I like it but I also don't miss it on my other boards. I haven't tried the .5 mag but I bet I'd like it more.


----------



## Faded_Butters (Jan 22, 2017)

Thanks for all the tips and advice guys. I really appreciate it. 

I think I am definitely going to give Libtech and magnetraction another shot. I am hoping the Libtech utility knife will be a great choice for SoCal snowboarding/resorts and the type of riding that I do.


----------



## francium (Jan 12, 2013)

I thought lib introduced it for the full rocker boards originally due to the edge hold being shit without it? I've had a couple of libs without it c3 profile and got a mayhem on order without it as well, so perhaps on camber dominant even they realise it's not needed. Personally for edge hold I don't think you can beat full camber with sharp edges.


----------



## Rhidian (Oct 27, 2018)

I've had my libtech jamie Lynne for over 5 years with magnatraction, during this time I've rented other non magna edge boards and would not go back to non magnatraction. Its edge grip on ice, hardback n piste is phenomenal often reminding me of hard boot slalom board grip. I would say it may not be for everyone as you need fo be able to alpine carve to really benefit not slide. It needs to be ridden hard or it can bite back.


----------



## drblast (Feb 28, 2017)

First had it on a Gnu Park Pickle which is full rocker, and when I got that board the edge hold was far better than the Burton Dominant park board I'd been riding. I found that I'd been compensating for the lack of edge hold on the Burton so the mag actually gave me more confidence and I started riding better in hard conditions.

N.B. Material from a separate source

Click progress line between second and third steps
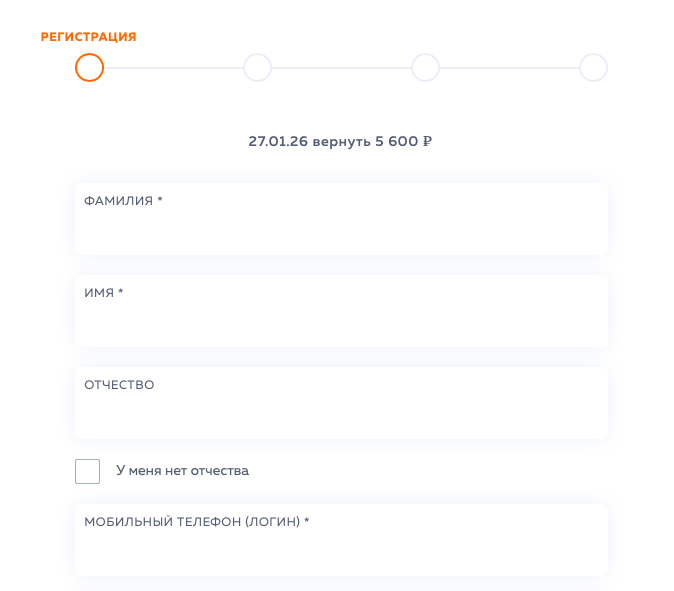 [x=341, y=67]
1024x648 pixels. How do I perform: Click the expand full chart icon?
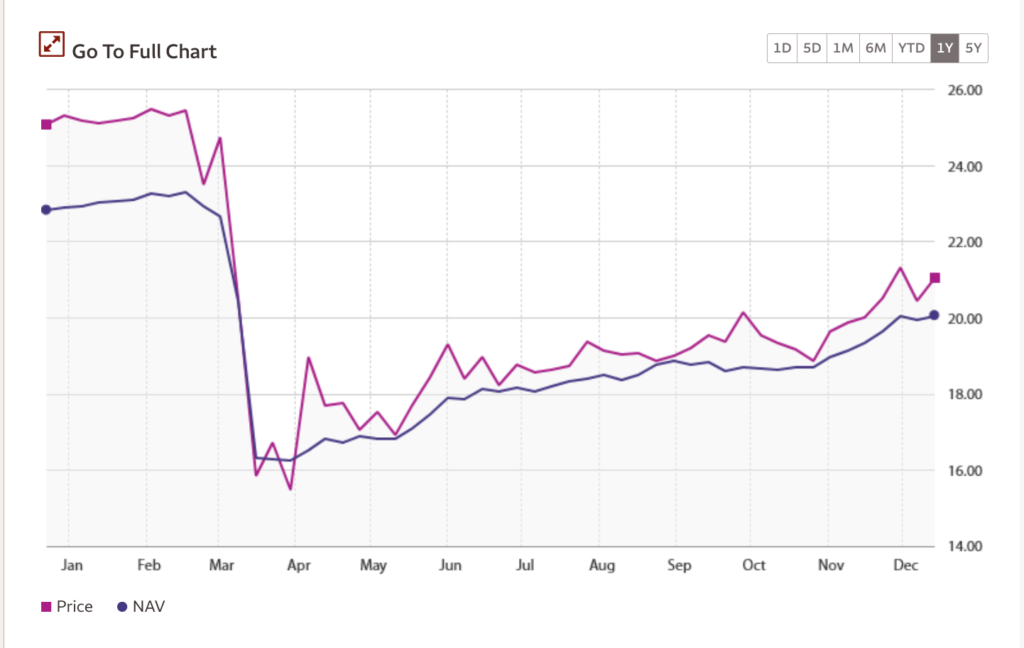point(51,45)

Magnetraction is not a must-have feature for me but it's certainly not a gimmick. On more camber boards it's not as necessary, but I've never found that it hinders my riding.


----------



## PalmerFreak (Jul 13, 2009)

I agree with Wrath, I had a c2btx Travis Rice that was full mag and there were times when it was "catchy". I replaced the Travis Rice with a C3 Billy Goat that has "mello" mag and it's great.


----------